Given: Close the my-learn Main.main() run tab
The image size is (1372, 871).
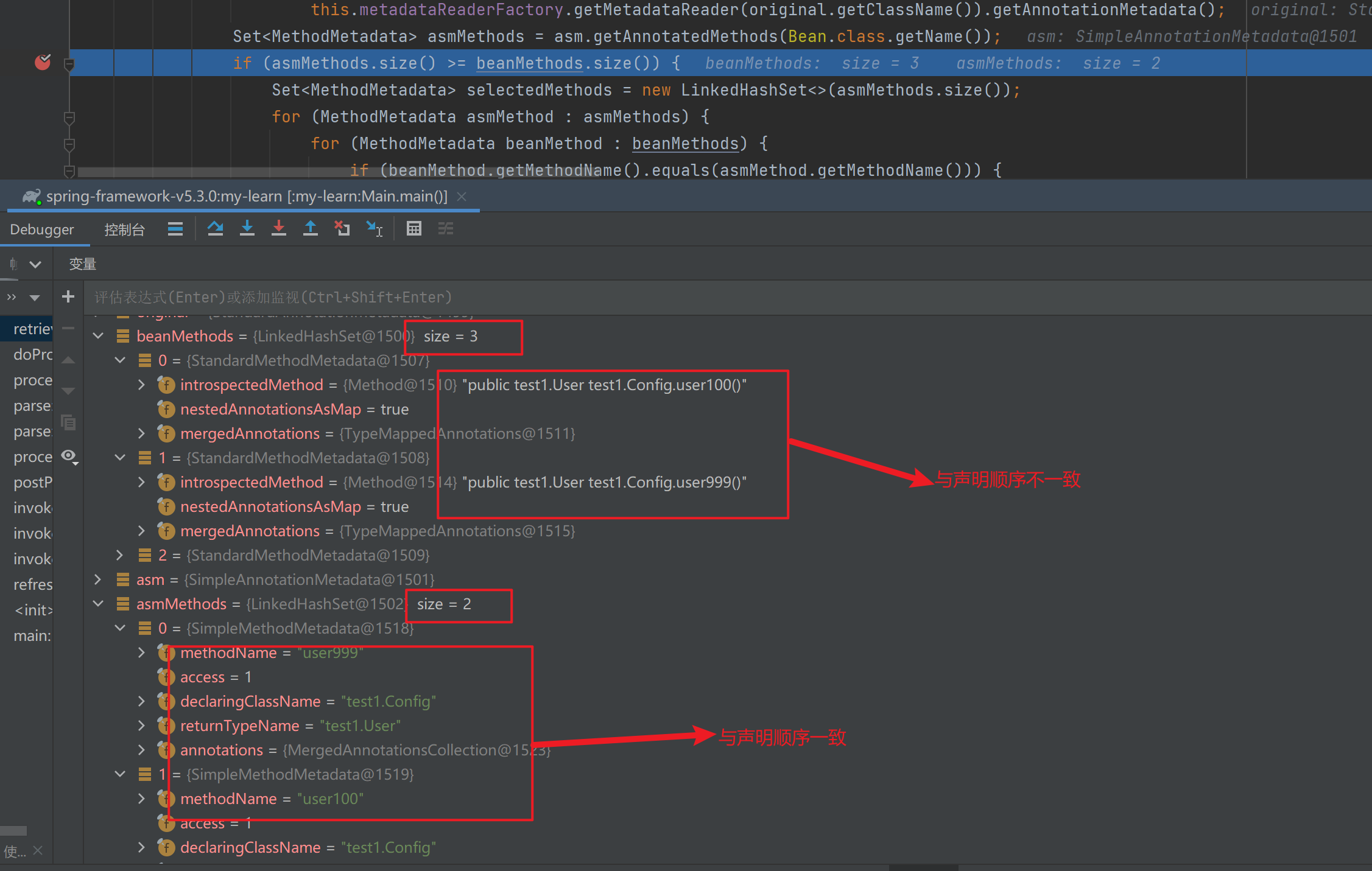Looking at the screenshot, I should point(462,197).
+++
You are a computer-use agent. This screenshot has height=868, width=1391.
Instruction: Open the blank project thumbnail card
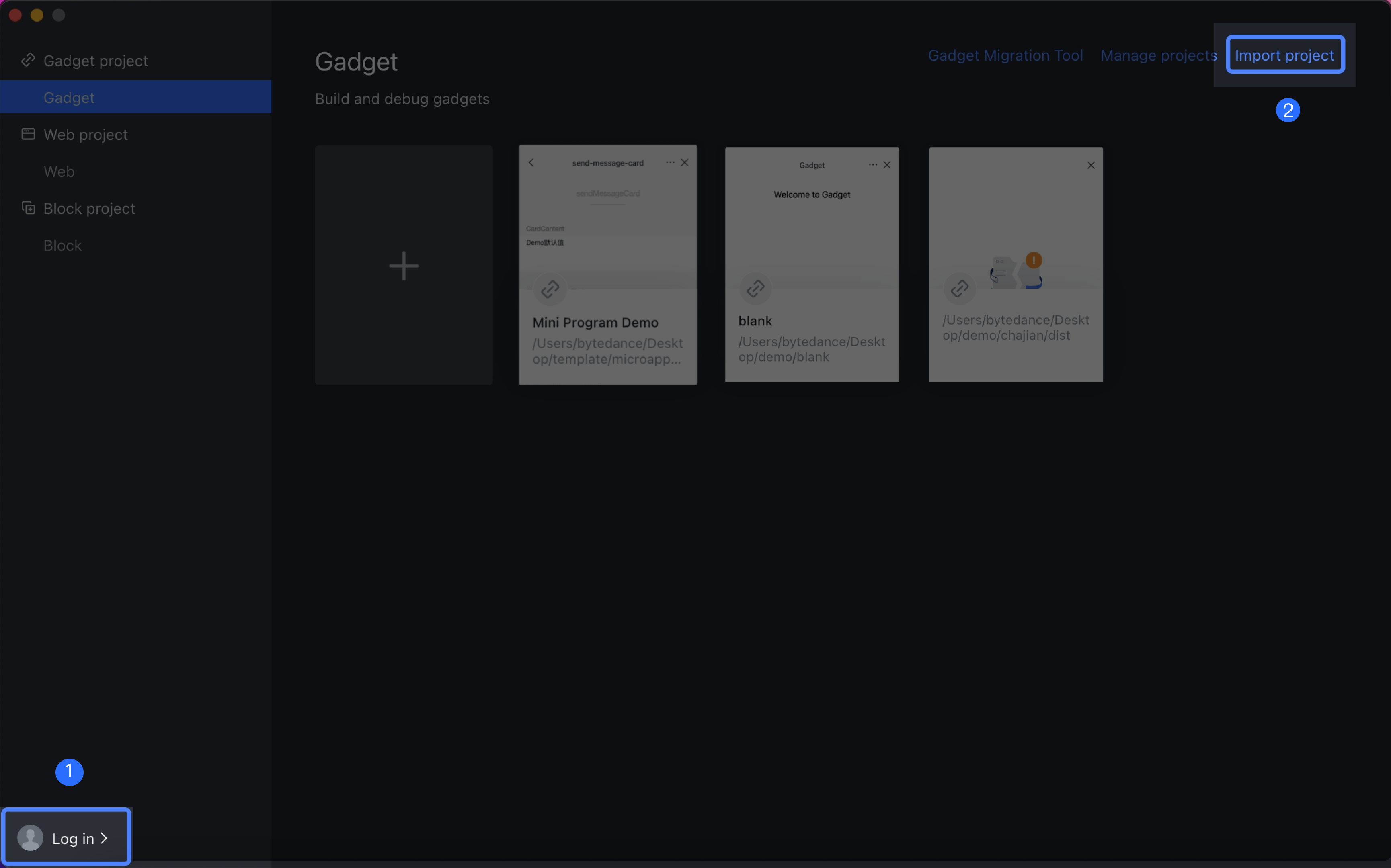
+++
* _DIRECTIVE_:
Rewrite the listing starting at the line that contains "Given: Close the my-learn Main.main() run tab" and ending at the line that contains "Looking at the", changing "Close" to "Dismiss" and leaving everything else the same. Please omit the pictures from your answer.

* _EXERCISE RESPONSE_:
Given: Dismiss the my-learn Main.main() run tab
The image size is (1372, 871).
Looking at the screenshot, I should point(462,197).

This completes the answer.